This is transparently untrue. Gemini reliably produces links (both inline and at the paragraph level, and most of the time summarizes them correctly. This has been publically available for quite a while now.
The word reliably is doing a lot of work here. I was using one of the bigger llms (honestly I can't remember which one) after they started putting citations into their responses. I thought this is great now I can look up the actual source if I need more I depth understanding...
Well a couple of prompts later after I asked it some details about some signal processing algorithm, it tells me "for more in discussion of the algorithm look at citation a (a very general dsp book that likely did not cover the specific topic in depth) or the special issue on [topic of my question] in IEEE journal of X"
So I think "great there's a special issue on this topic" that's just what I need. A quick Google does not result in anything so I prompt the AI, "Can you provide a more specific reference to the special issue in...". The answer: "There is no special issue on [topic]...". So llm s make up citations just as they make up everything else.
I asked Claude to translate a book title from Hebrew (well not translate exactly but locate the original English title of the same book).
That's not a language I speak or generally have anything else to do with.
I then asked it an unrelated question about a science topic and it returned something with a citation. When I clicked on the citation, not only was it not relevant to the science question it claimed it was cited to support, it was basically a conspiracy theory from the 1970s about Jews controlling the media.
Which somehow seems even worse than my usual experience of the link being totally made up dead end.
Seems apt because people's relationship with journalists and facts seem to be about the same - most people take it at face value and SMEs decry poor reporting
That's not the type of citation they're talking about. Gemini uses a tool call to the Google search engine and thus can cite and read proper links. You're talking about an LLM that just hallucinates citations which don't exist.
Is Gemini the same thing that shows up in google search AI box? Because that thing is wrong all the time.
Just the other day I was searching for some details about the metal graphics api language, and something weird caught my eye as I scrolled past the AI stuff. Curious, I engaged, asking more basic questions and they were just.. wrong.
Even right now, “what is the default vertex winding order in Metal?” is wrong. Or how about “does metal use a left or right handed coordinate system for the normalized device coordinates?”. I mean this is day one intro level stuff, and easily found on Apple’s dev site.
And the “citations” are ridiculous. It references some stack overflow commentary or a Reddit thread where someone asks a similar question. But the response is “I don’t know about Metal, but Vulcan/D3D use (something different)”. Seriously wtf.
GPT4 gives the same wrong answers with almost the same citations. GPT5 gets it right, for at least the examples above.

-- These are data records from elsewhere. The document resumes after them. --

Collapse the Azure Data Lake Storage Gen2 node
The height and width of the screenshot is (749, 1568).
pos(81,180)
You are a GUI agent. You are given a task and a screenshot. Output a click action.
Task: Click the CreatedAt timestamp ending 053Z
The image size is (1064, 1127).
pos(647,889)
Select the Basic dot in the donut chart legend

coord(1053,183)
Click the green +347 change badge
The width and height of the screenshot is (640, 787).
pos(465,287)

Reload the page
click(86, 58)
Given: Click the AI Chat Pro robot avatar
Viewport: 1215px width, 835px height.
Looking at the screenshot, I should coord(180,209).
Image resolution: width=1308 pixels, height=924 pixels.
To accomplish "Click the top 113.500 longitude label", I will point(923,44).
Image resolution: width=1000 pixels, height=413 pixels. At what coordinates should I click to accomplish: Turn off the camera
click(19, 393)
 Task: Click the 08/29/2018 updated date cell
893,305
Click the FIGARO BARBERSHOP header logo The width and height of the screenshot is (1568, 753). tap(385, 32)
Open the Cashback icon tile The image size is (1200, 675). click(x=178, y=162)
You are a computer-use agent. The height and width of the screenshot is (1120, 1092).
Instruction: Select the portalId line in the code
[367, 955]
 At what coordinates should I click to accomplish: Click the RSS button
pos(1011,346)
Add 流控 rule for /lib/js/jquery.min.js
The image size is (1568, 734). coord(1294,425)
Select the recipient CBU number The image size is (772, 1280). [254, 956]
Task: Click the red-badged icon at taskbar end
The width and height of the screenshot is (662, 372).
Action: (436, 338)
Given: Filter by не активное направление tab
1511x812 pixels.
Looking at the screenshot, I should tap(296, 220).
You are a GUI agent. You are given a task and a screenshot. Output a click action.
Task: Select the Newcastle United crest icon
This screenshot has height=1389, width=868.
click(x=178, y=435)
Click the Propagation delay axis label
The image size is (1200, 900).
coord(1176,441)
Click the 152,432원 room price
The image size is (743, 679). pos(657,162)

Either way, it’s hard to trust it for things you don’t know, when you can’t for things you do.
Maybe it's Gemini, maybe it's another one of their models, but I'm specifically talking about LLMs like Gemini, or, if you want a better example, Perplexity, which crawls web pages first and then cites them, so that there aren't bogus citations.
A while back I heard "hallucinate and verify" as a good method. The LLM makes up some stuff, then uses RAG to double check it (in Gemini's case, Google, in everyone else's case, a DDoS).
Not true. In so many cases, the "links" that LLMs come up with are either irrelevant or non-existent. The links have the same lack of reliability as the rest of their answers, or worse.
I don't mind in that I'm not expecting perfection; I'm happy to be able to track down a source quicker than I could digging through forum queries or whatever. It's about what I would hope for from a moderately competent intern.
Maybe it can do it, but it is certainly not guaranteed. Just this month I've asked Gemini 2.5 Pro to "explain to me topic _ in deep technical detail". It produced a decent text, but with zero references or links, despite this topic is being a public open standard. Since I needed text and not knowledge, it was fine for me, I've verified data myself. But a person looking to learn from this techno-parrot would be hoping it gets lucky and not fed with too much llm-slop.